START DATA RECORDS

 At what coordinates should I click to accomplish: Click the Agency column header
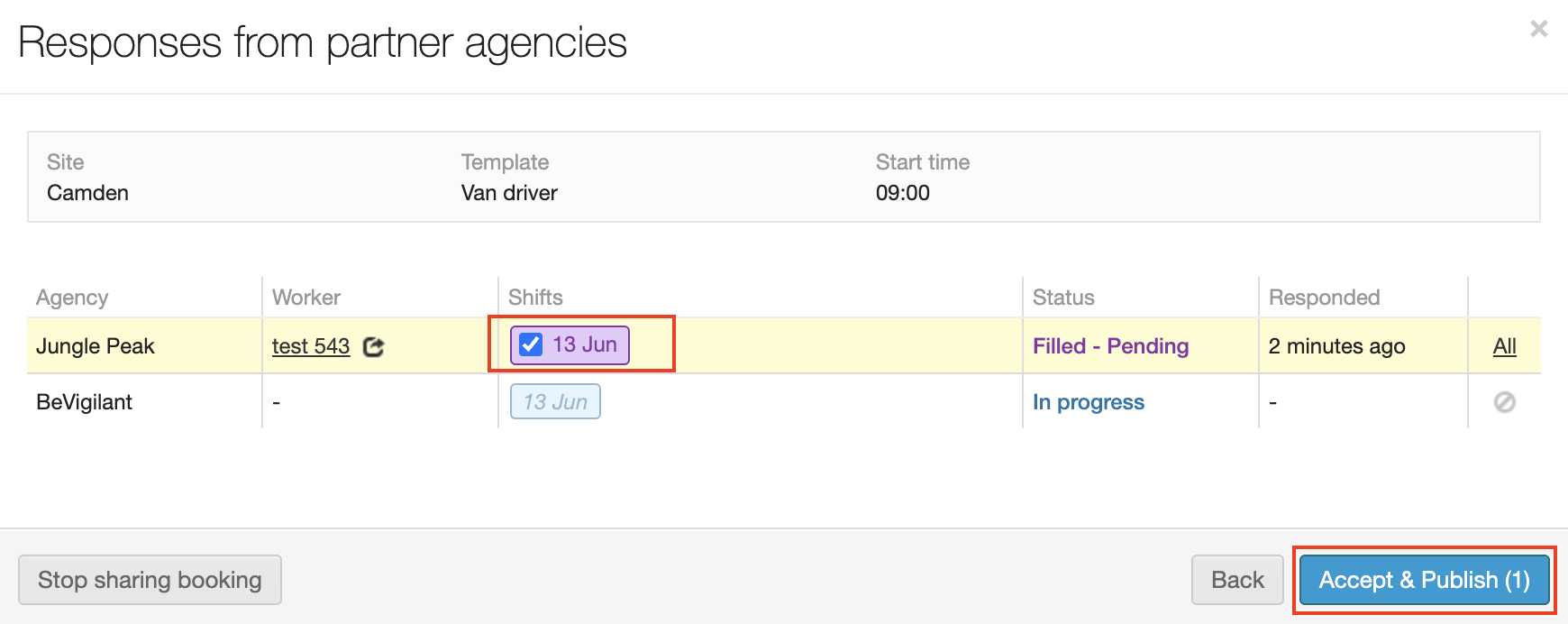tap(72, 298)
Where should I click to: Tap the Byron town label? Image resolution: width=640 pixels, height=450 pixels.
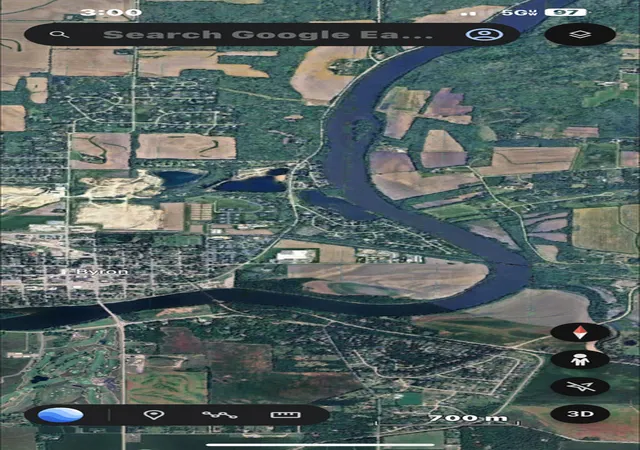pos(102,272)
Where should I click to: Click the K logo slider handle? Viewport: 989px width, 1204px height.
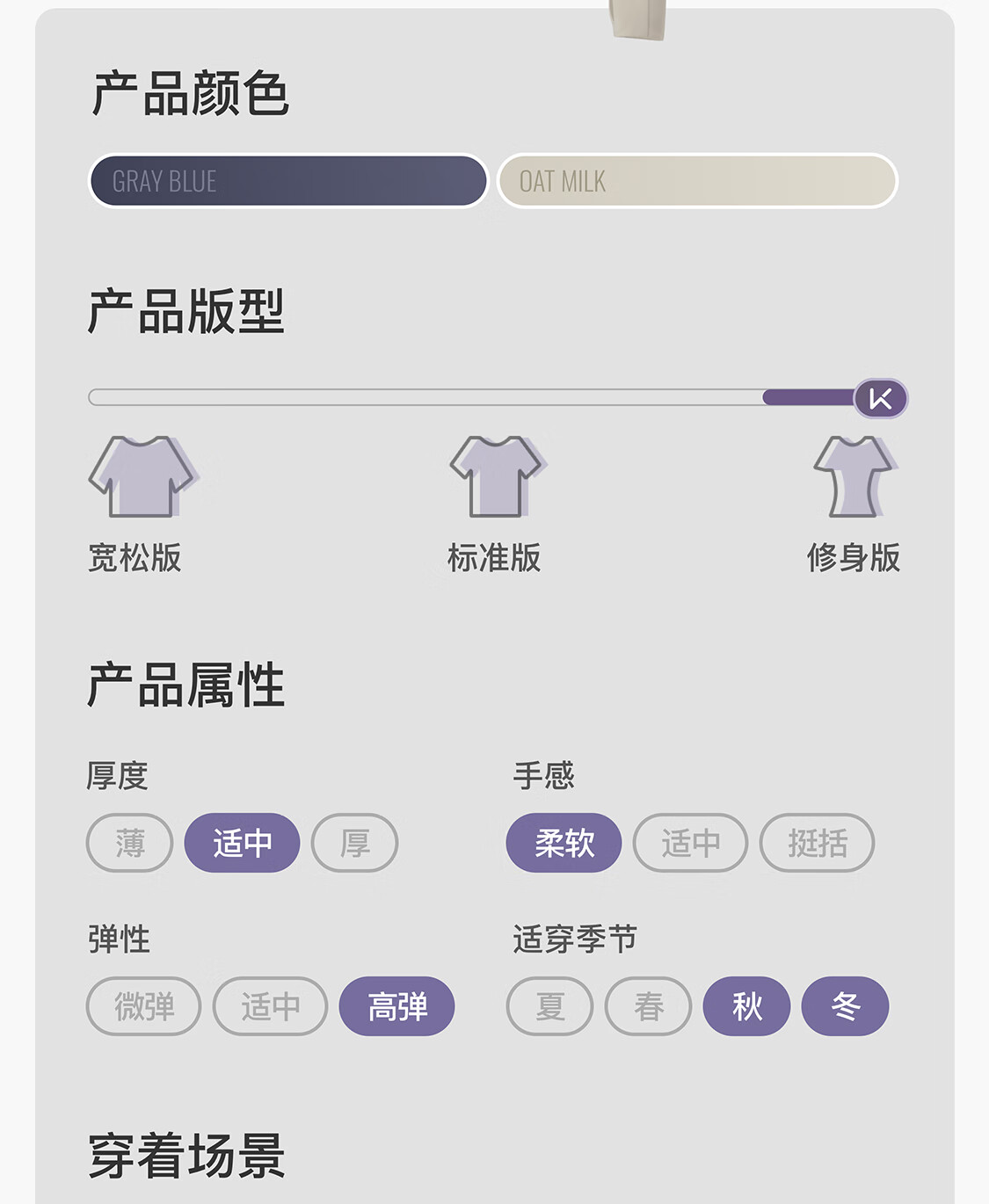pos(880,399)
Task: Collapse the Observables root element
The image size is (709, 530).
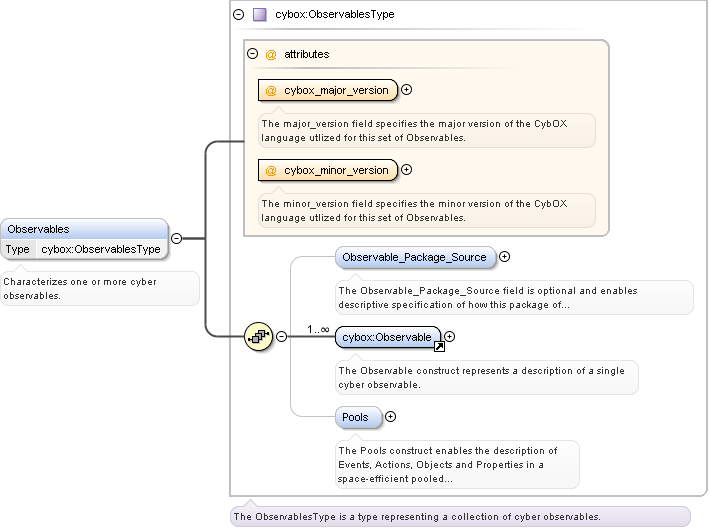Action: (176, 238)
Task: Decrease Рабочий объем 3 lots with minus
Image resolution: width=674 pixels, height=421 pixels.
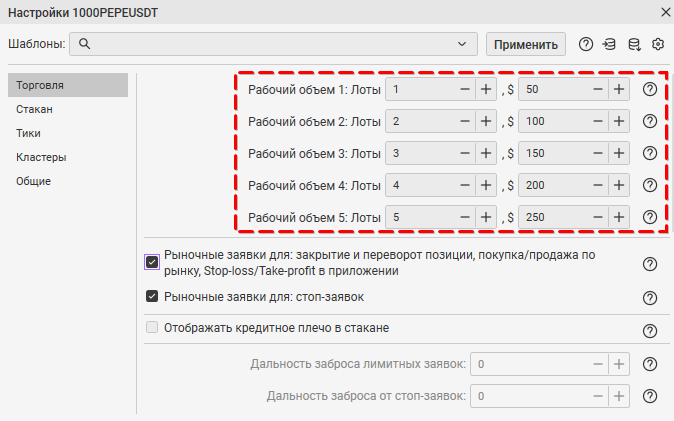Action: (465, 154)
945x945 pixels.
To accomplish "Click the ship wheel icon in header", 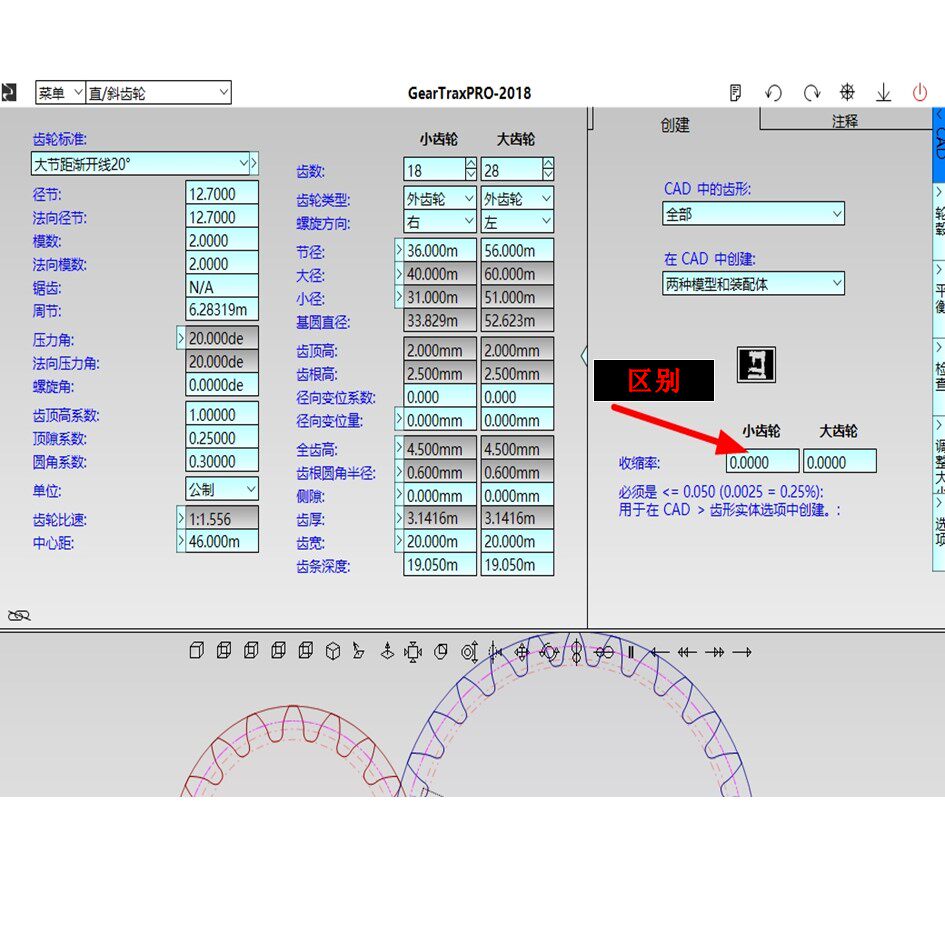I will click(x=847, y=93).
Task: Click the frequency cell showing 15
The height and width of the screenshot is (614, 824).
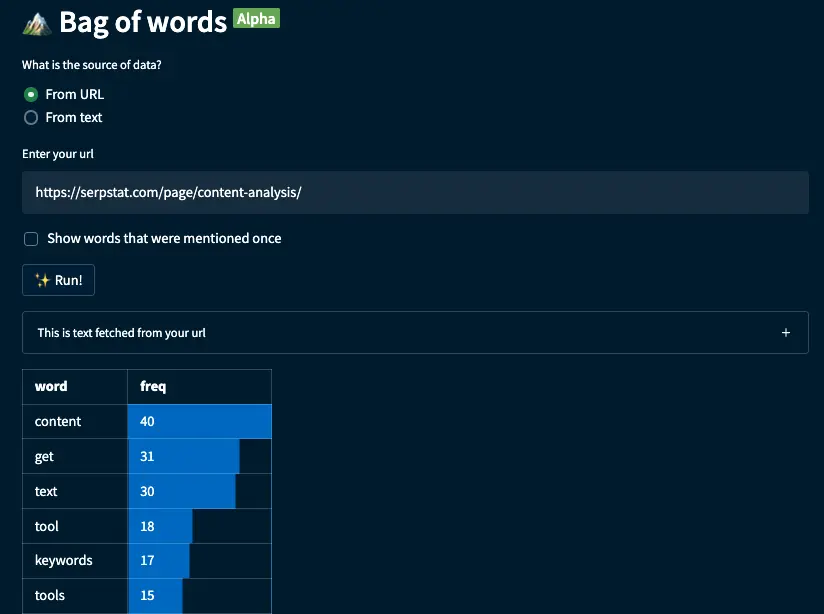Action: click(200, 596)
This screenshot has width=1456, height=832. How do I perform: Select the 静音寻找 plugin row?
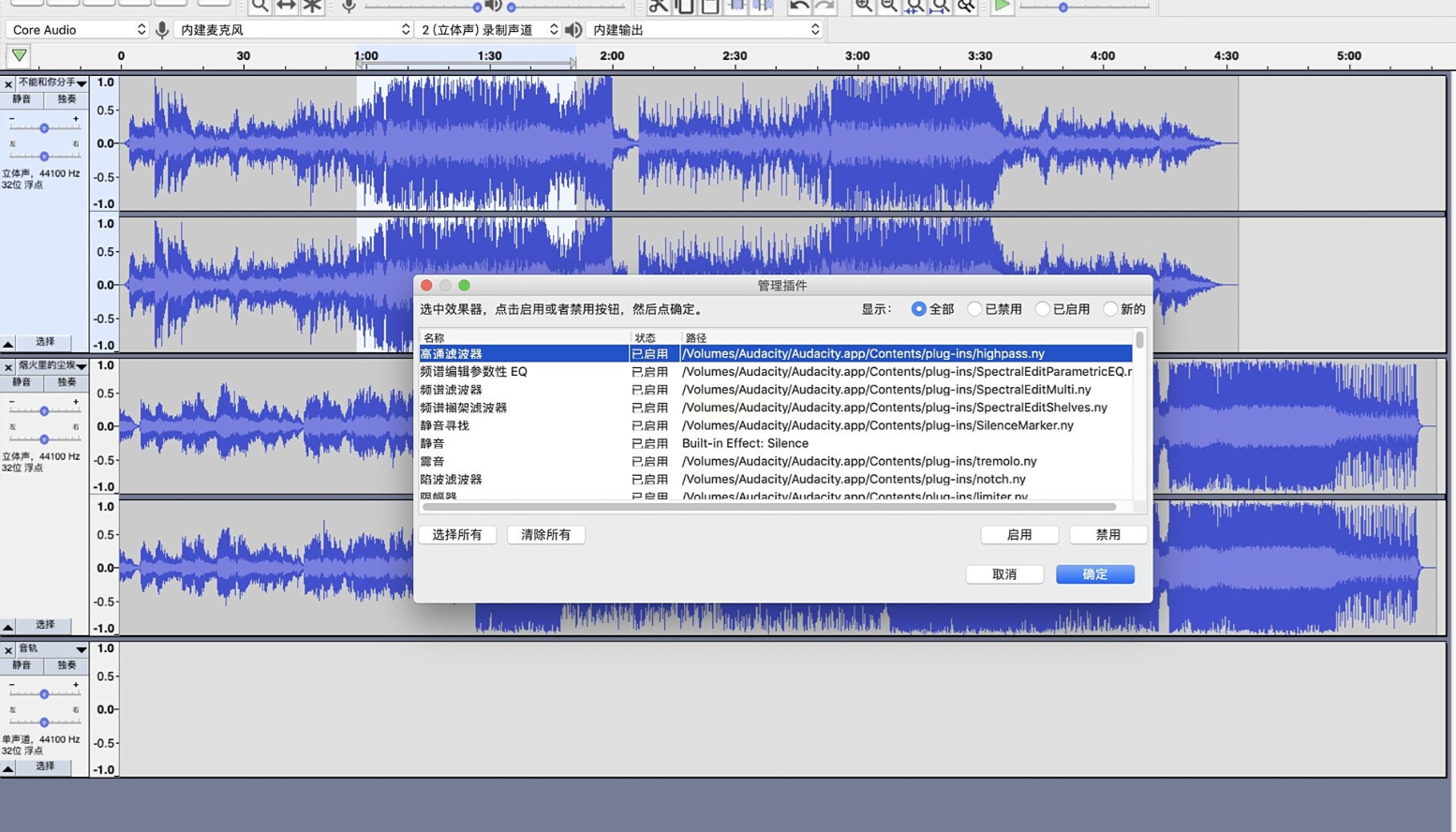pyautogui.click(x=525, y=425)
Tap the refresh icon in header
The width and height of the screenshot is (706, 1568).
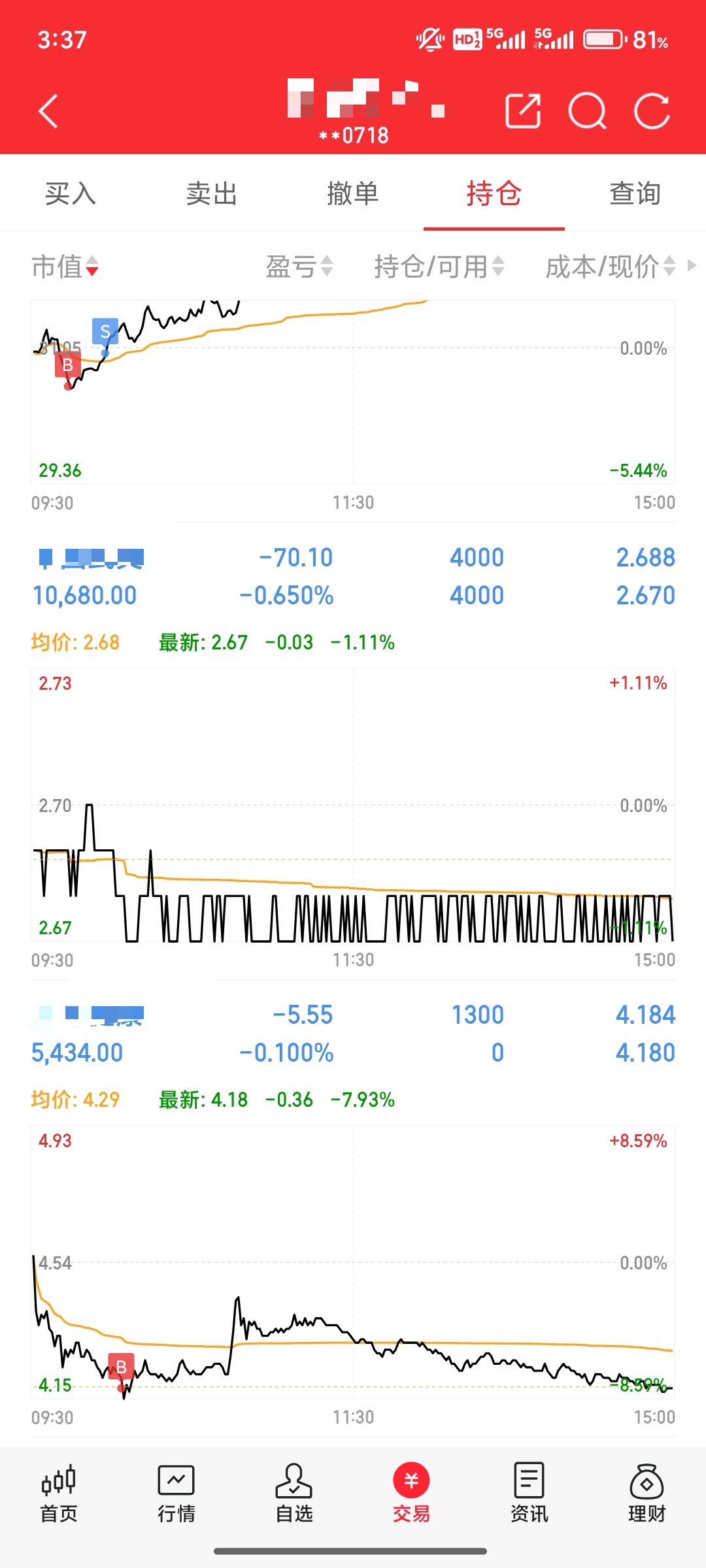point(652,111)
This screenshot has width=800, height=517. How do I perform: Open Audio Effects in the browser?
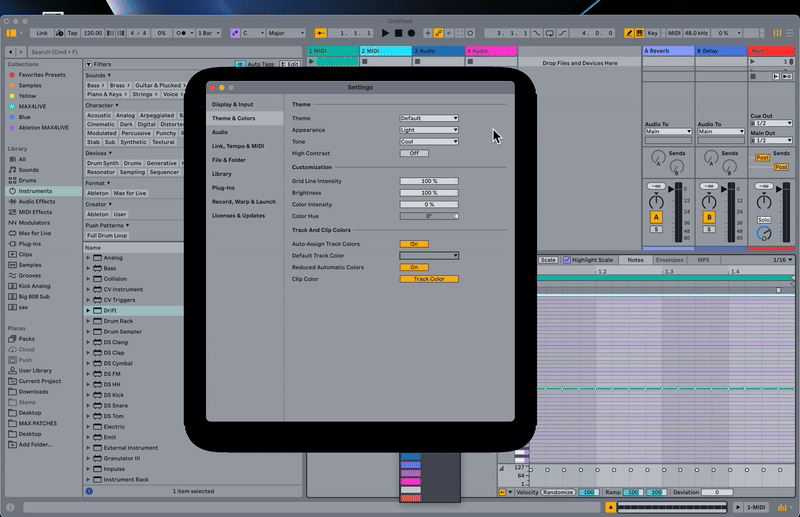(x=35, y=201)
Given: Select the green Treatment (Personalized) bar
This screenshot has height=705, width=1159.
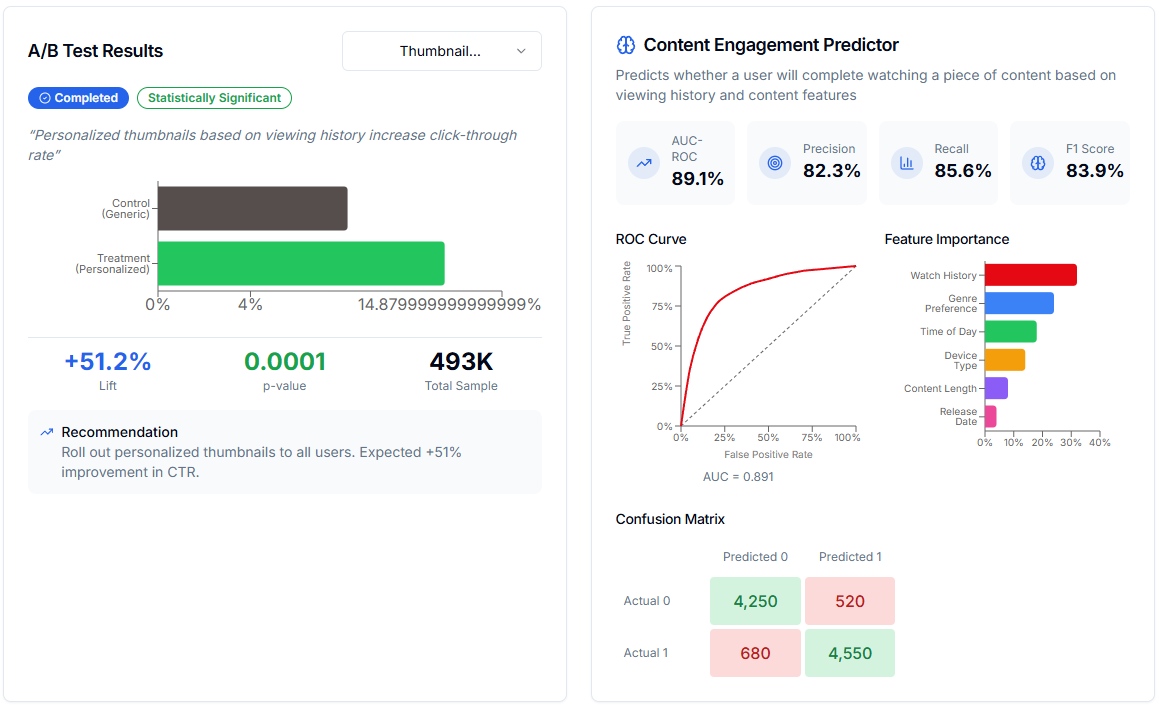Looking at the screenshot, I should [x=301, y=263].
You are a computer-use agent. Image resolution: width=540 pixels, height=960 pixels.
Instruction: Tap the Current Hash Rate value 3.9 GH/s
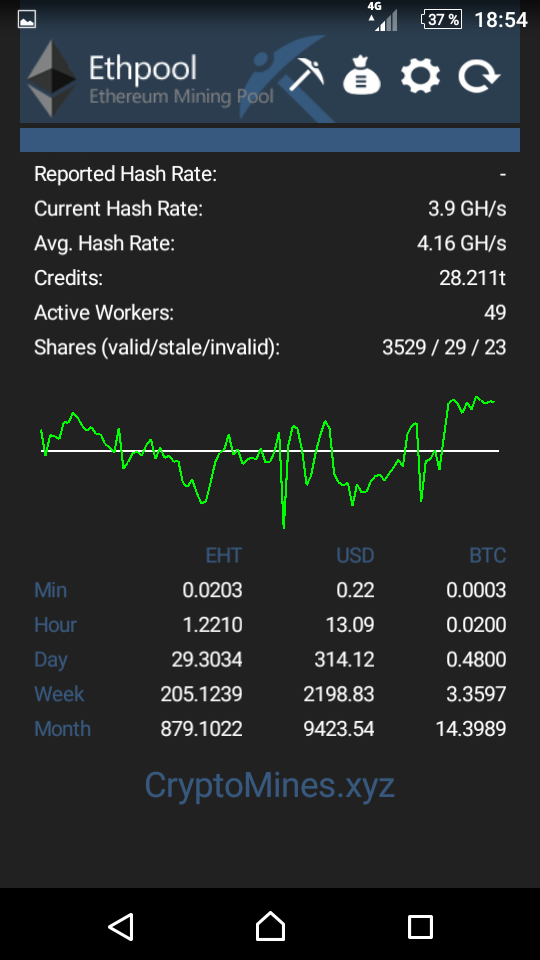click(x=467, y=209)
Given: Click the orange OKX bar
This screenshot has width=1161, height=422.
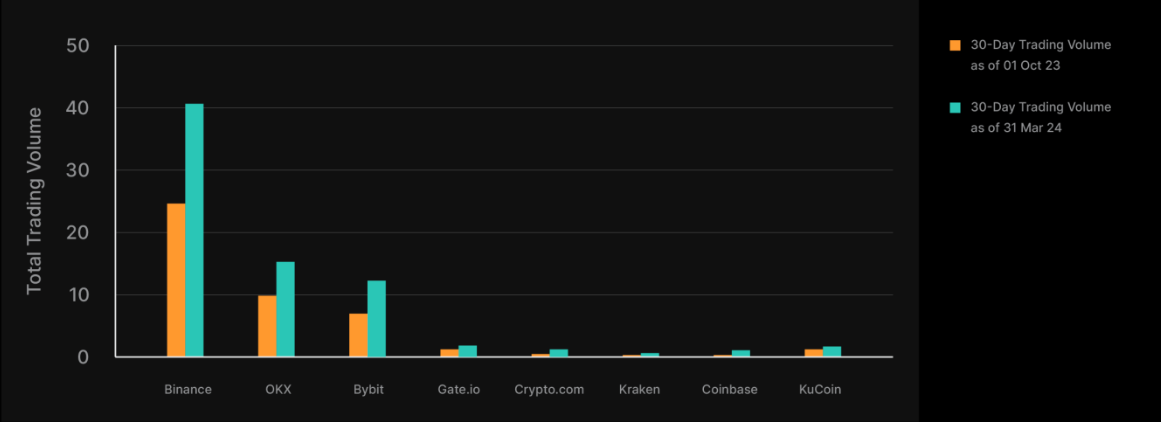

END DATA RECORDS

WORK ITEM> Whenever a line in the preceding entries includes the word "Task", count it, and state the total alone.

WRITTEN REPLY> 3